Common variable immunodeficiency (CVID) is the most common symptomatic group of primary immunodeficiency (PID) syndromes. The hallmark of CVID diagnosis is decreased IgG and either low IgA or IgM, absent or deficient specific antibody responses to infection or vaccination, and importantly the exclusion of other causes of hypogammaglobulinemia.
CVID often manifests most commonly as sinopulmonary infections. However, more than half of people with CVID experience autoimmunity, interstitial lung disease, lymphoid hyperplasia, inflammatory bowel disease, nodular regenerative hyperplasia of the liver, granulomatous infiltrations, or malignancy.

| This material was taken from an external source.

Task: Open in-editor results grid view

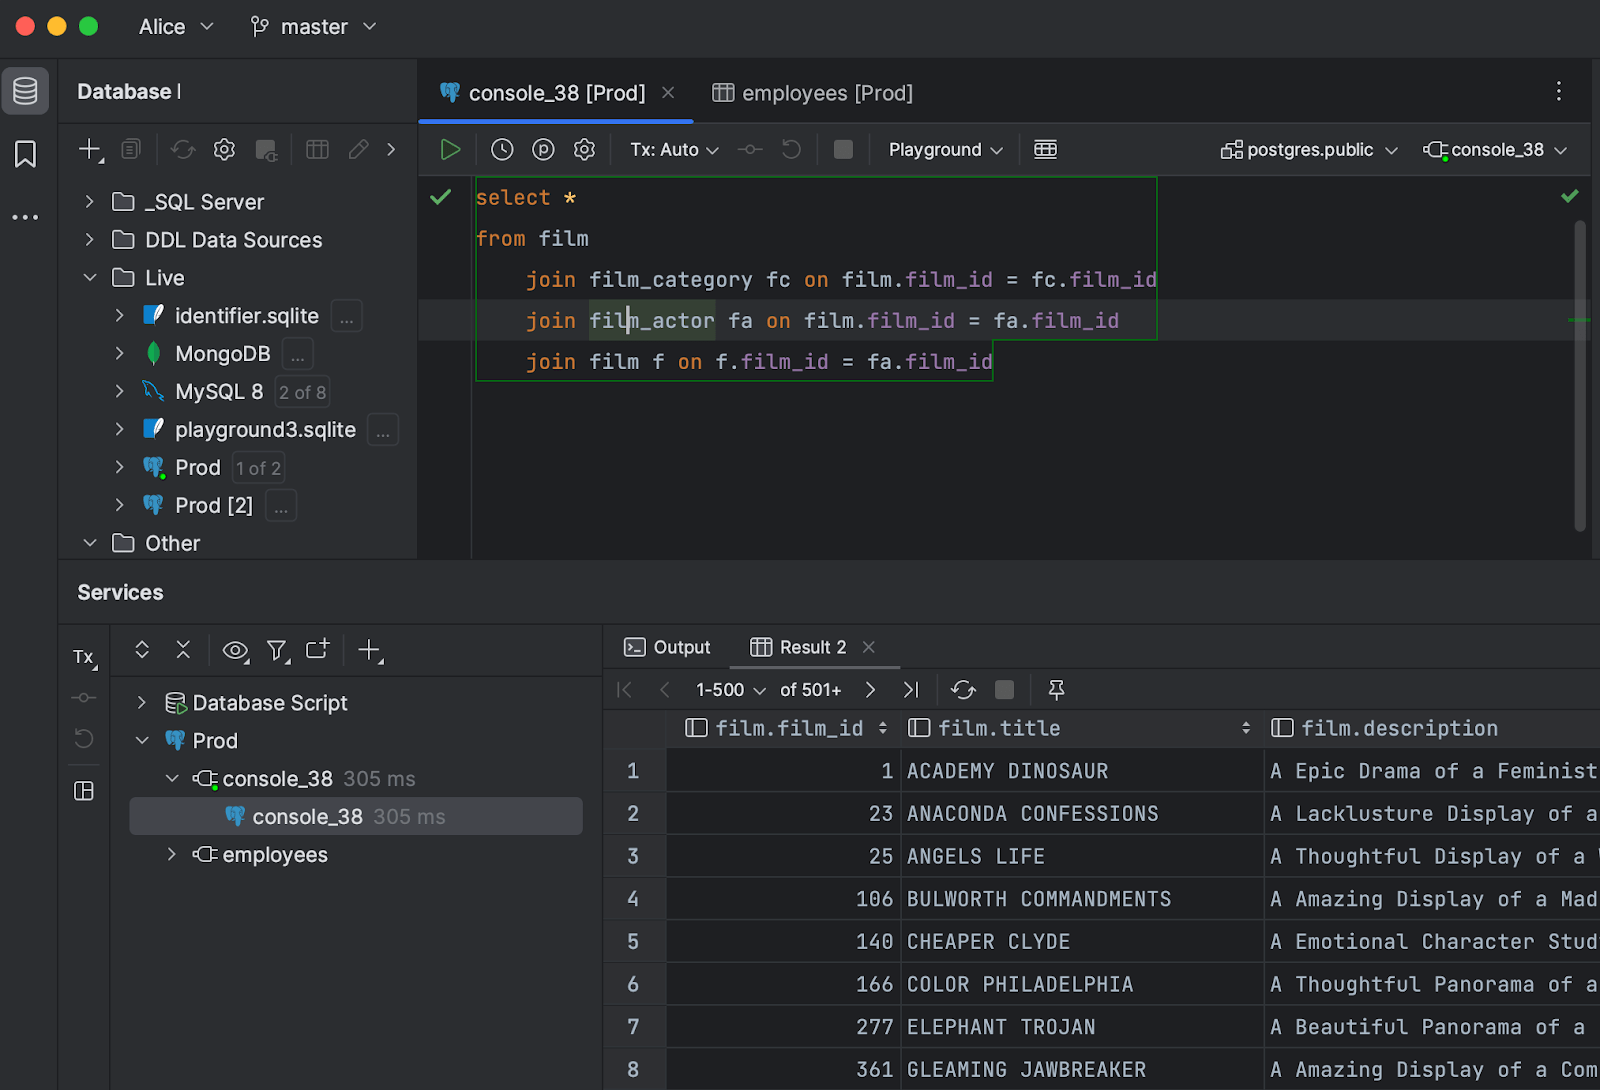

In the June 13 2016 edition of Frontiers in Immunology, an article describes the use of whole exome sequencing (WES) for diagnosing CVID. WES is where all the genes expressed in the human genome are sequenced and possible mutations can be identified. This has been used before to uncover genetic defects of patients suffering from specific primary immunodeficiencies (PIDs). These authors now apply this to identify the causative genetic defects in patients suffering from CVID. To do so, the authors performed WES on 50 subjects with CVID with at least one of “early onset, autoimmune/inflammatory manifestations, low B lymphocytes, and/or familial history of hypogammaglobulinemia.” From 433 variations found in genes associated with PID, they identified 17 “probable disease-causing mutations” in 15 patients. Variations included mutations in genes associated with intracellular signalling of immune cells, such as NFKB1, STAT3, CTLA4, PIK3CD, IKZF1, LRBA, and STXBP2.

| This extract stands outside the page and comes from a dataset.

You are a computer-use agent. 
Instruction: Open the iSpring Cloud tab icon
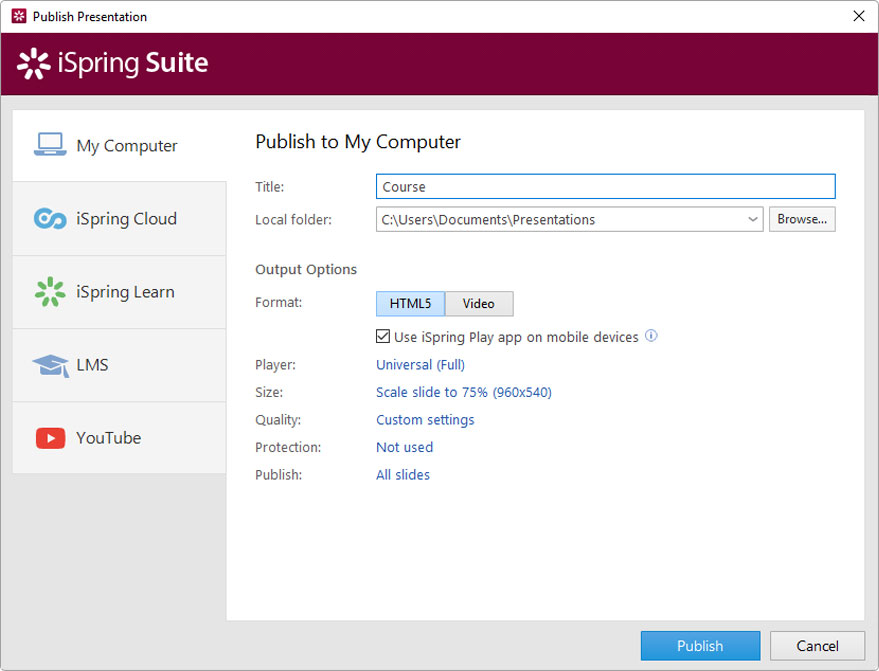[x=51, y=219]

The authors conclude by saying that “This approach may be of considerable value in CVID subjects with more severe phenotypes, such as those examined here.” Although the genetic causes of CVID are multiple, this study contributes to a more cost-effective method of understanding, and possibly treating, the cause of the most severe cases.
Maffucci, P. et al, 2016. Genetic Diagnosis Using Whole Exome Sequencing in Common Variable Immunodeficiency. Frontiers in Immunology.